Nel 1968 si dichiarava un attivo sostenitore per un movimento, in realtà un anti-movimento artistico, per la stessa “abolizione dell’arte”. Quel giorno, nel 1997, quando Baruchello mi presentò Alain (si erano conosciuti nel 1962), eravamo in procinto di una mostra. L’anno dopo, nel 1998 Alain avrebbe sostenuto con la sua presenza, la nascita della Fondazione Baruchello e nel 2000 introduceva un mio libro di allora, un libro che gli era piaciuto perché, come lui stesso scriveva, rendendomi non poco felice, avevo provato, come donna a “erotizzare la storia del pensiero e della creazione moderna” ovvero a insinuare in questa storia gli affetti e il desiderio, azione di cui lui stesso era stato un punto di riferimento.

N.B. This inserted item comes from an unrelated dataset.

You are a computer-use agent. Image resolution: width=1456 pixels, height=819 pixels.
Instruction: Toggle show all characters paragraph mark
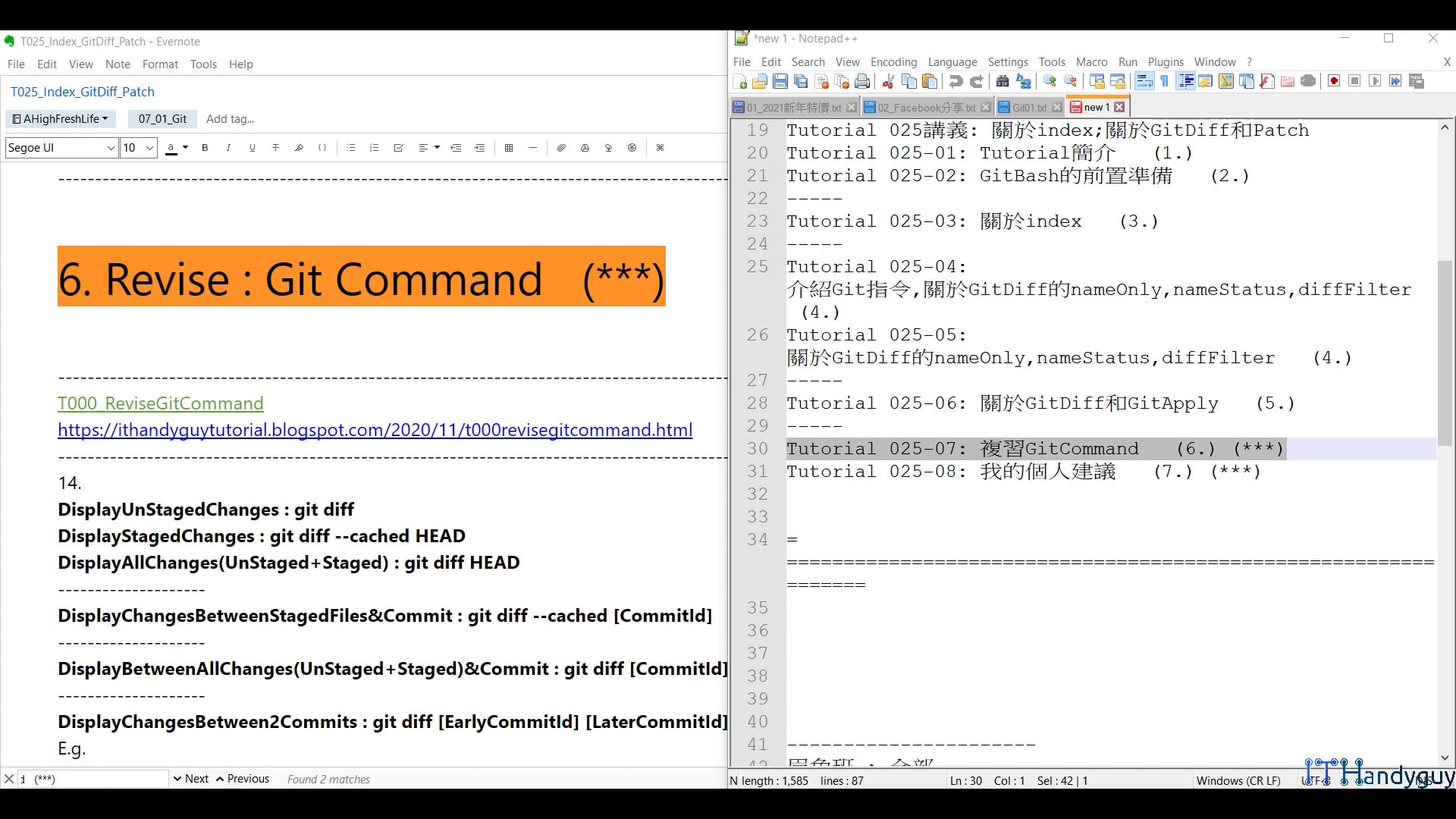click(x=1166, y=81)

Da allora le visite e gli incontri con lui e la moglie Fusako, le lettere o anche le telefonate sono stati frequenti. Alain mi ha parlato di Duchamp soffermandosi sui suoi legami e trasgressioni con il Surrealismo, sul ready-made e sull’importanza di riscrivere sempre altre storie, anche di un artista come Duchamp, che per lui non era solo il “padre” ma il segnale forte, sempre lontano dai compromessi, dello spirito nietzschiano e indipendente dell’arte del XX secolo. Conservo ancora molte registrazioni. Era stato Alain a insistere perché in Francia fosse pubblicato qualcosa su Duchamp che ancora a metà degli anni Cinquanta era abbastanza al di là dall’essere conosciuto come sarebbe stato importante che fosse. La prima intervista di Alain a Marcel Duchamp fu pubblicata sul n. 491 di “Arts et Spectacles”, nel 1954. Altre due interviste, intelligenti e lucide, datano invece 1958 e poi 1961. Nel 1964 aveva pubblicato un libro dal titolo manifesto Une révolution du regard e nel 1974 aveva riunito in un altro testo dal titolo lungimirante di Les Pré-Voyants, quegli artisti che a suo avviso, aprendo un solco nella modernità, gli avevano permesso di scrivere per esplorare non assoluti paradigmi o astratte definizioni dell’arte, ma nient’altro che l’incertezza e il dubbio da cui proprio l’arte prende avvio.
Nel 1960 fu con Jean-Jacques Lebel l’ideatore di uno dei primi happening della storia dell’arte in Europa dal titolo di Anti-processo: una manifestazione di critica istituzionale dell’arte, contro le definizioni dell’arte, il giudizio e i meccanismi di esclusione e inclusione delle opere d’arte e degli artisti nei sistemi stessi dell’arte e dell’esposizione. Nel 2007 aveva ottenuto il Premio Goncourt per la poesia (i suoi libri sono stati pubblicati da Gallimard, da La Différence, tra molti altri editori) e nel 2012 un grande evento lo aveva ricordato al Centre Pompidou, nella sua città, a Parigi. Ha co-fondato “Opus International”, poi “XXe siècle”, con articoli che hanno spesso costruito posizioni indipendenti dalla critica o dalle tendenze più di successo.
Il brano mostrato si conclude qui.